The kills, when they start, are completely over-the-top. In this regard, Child’s Play draws more from eighties gorefests like Texas Chainsaw Massacre 2 (which the characters are shown watching) than its more restrained source material. Hammill’s Chucky shares his predecessor’s resourcefulness and has an even more eclectic arsenal at his disposal: designed to sync with Cloud-connected devices, the doll has access to drones, “smart” thermostats and lawnmowers, and even a self-driving car.

The movie really sings when it follows its weird ideas to their most absurd conclusions. In one ridiculous sequence, Chucky gifts Andy the skinned face of his mother’s jerk of a boyfriend; in their mad scramble to dispose of the evidence, Andy and his friends inadvertently deliver it to a police detective’s elderly mother.

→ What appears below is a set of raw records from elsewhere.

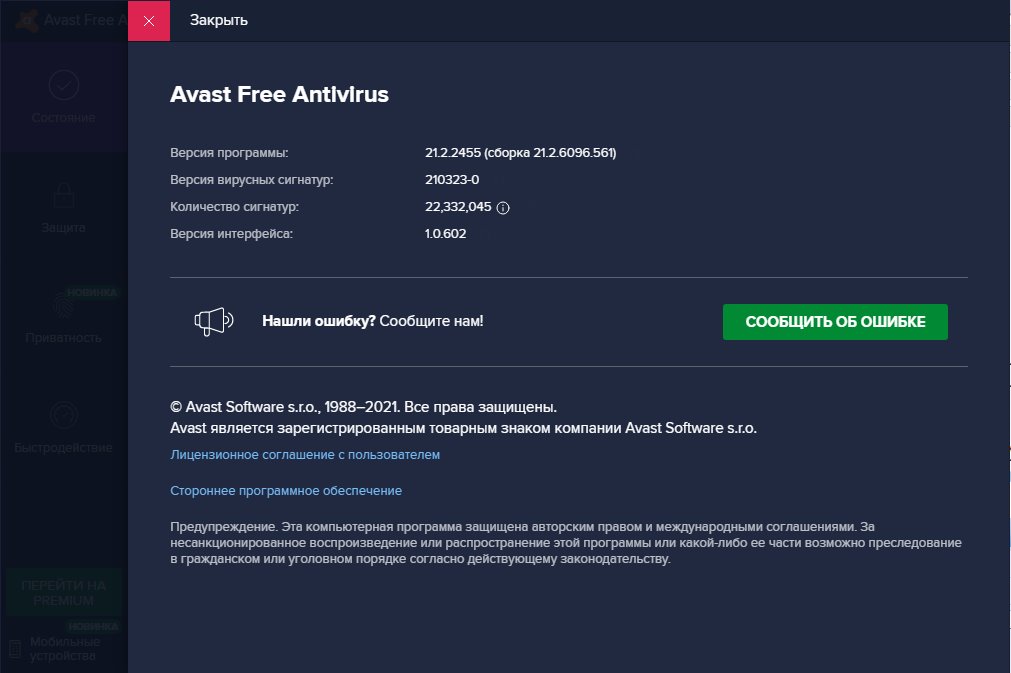The width and height of the screenshot is (1011, 673).
Task: Click the Закрыть label in header
Action: click(x=219, y=21)
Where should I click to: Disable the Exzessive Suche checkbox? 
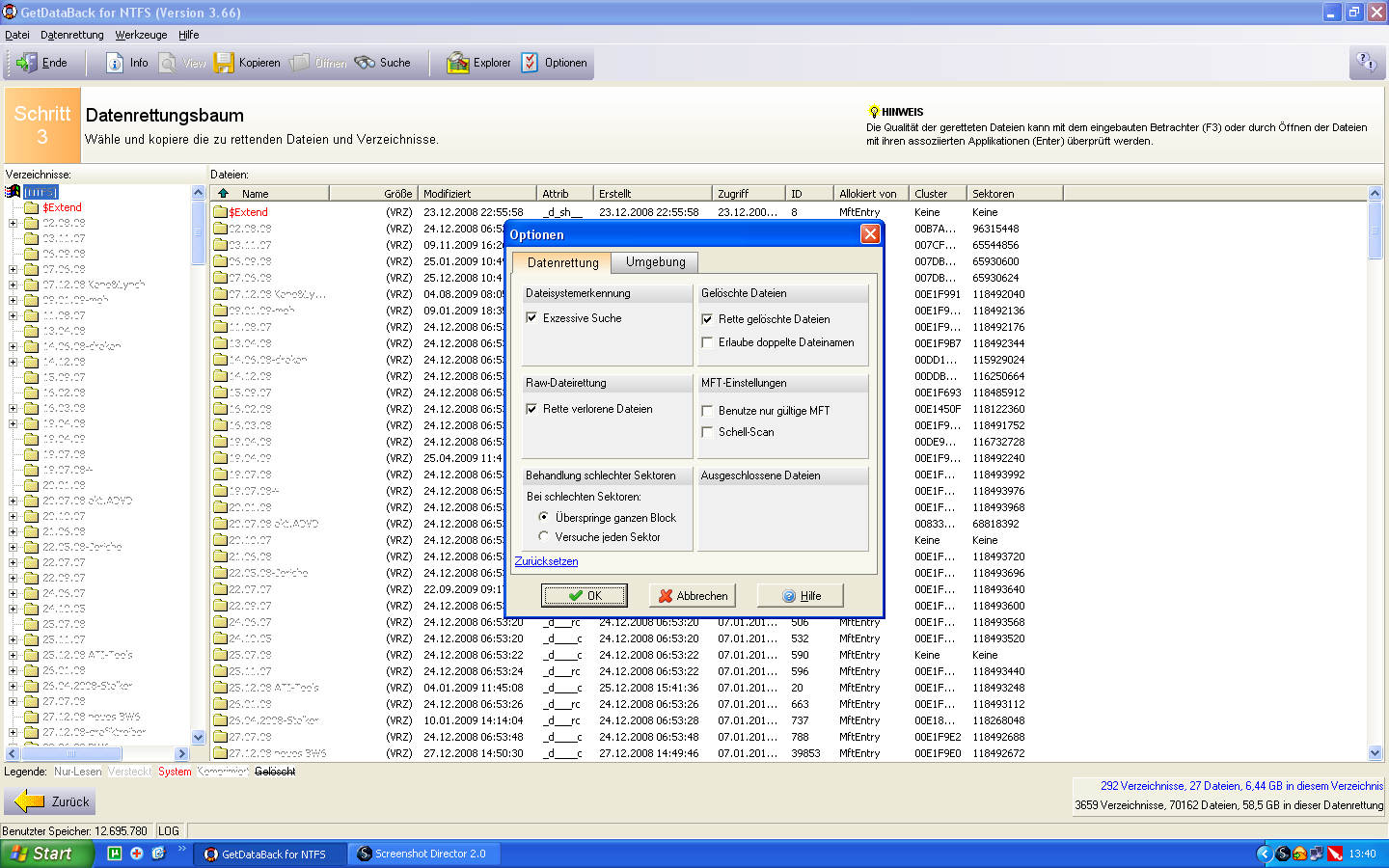[531, 317]
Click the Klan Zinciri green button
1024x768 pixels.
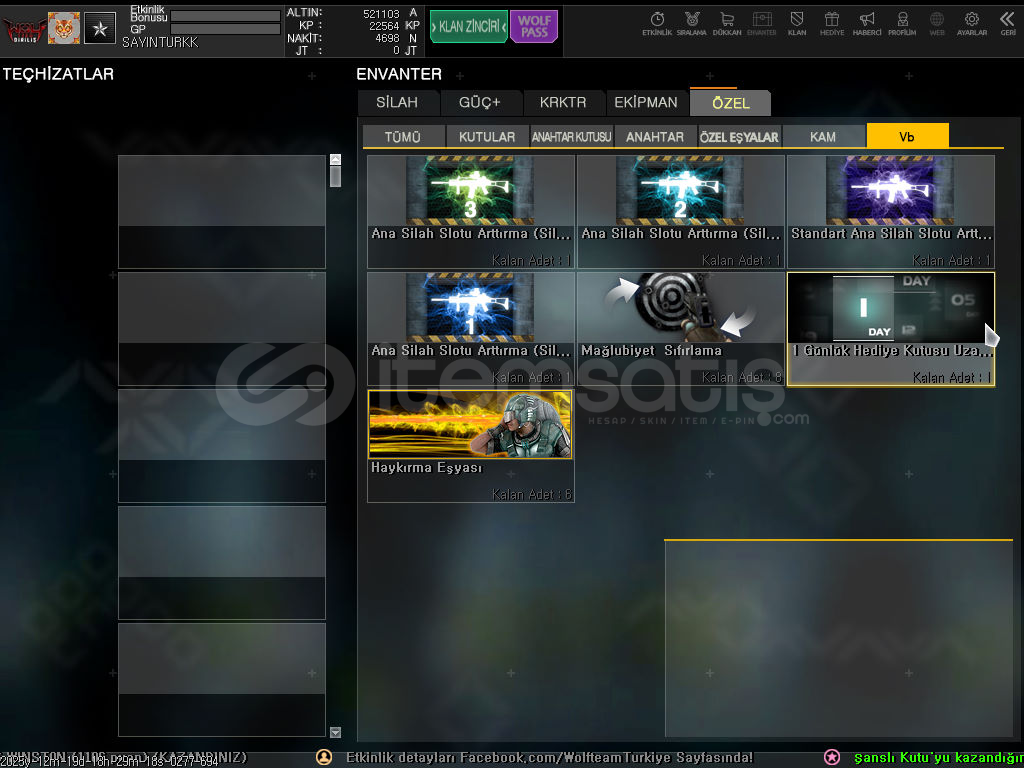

But as much as the movie benefits from a complete abdication of logic, it also loses its emotional resonance. Fans of the original will remember that Mancini’s Chucky had a human heart – and in a way, his movie did too. As frightening as Charles Lee Ray was, what was truly terrifying about that film was how it played on the vulnerability of children, and the terrifying implications of being in grave danger and not being believed. The reboot tries to tap into that as well, but its overall tone is just too parodic for its more relatable terrors to resonate. And while 15-year-old Gabriel Bateman does a fine job with the material, his cynical adolescent Andy just doesn’t tug on the heartstrings as well as Alex Vincent’s traumatized first-grader. (I re-watched the original recently – it’s astounding just how well the then-child actor carries the film).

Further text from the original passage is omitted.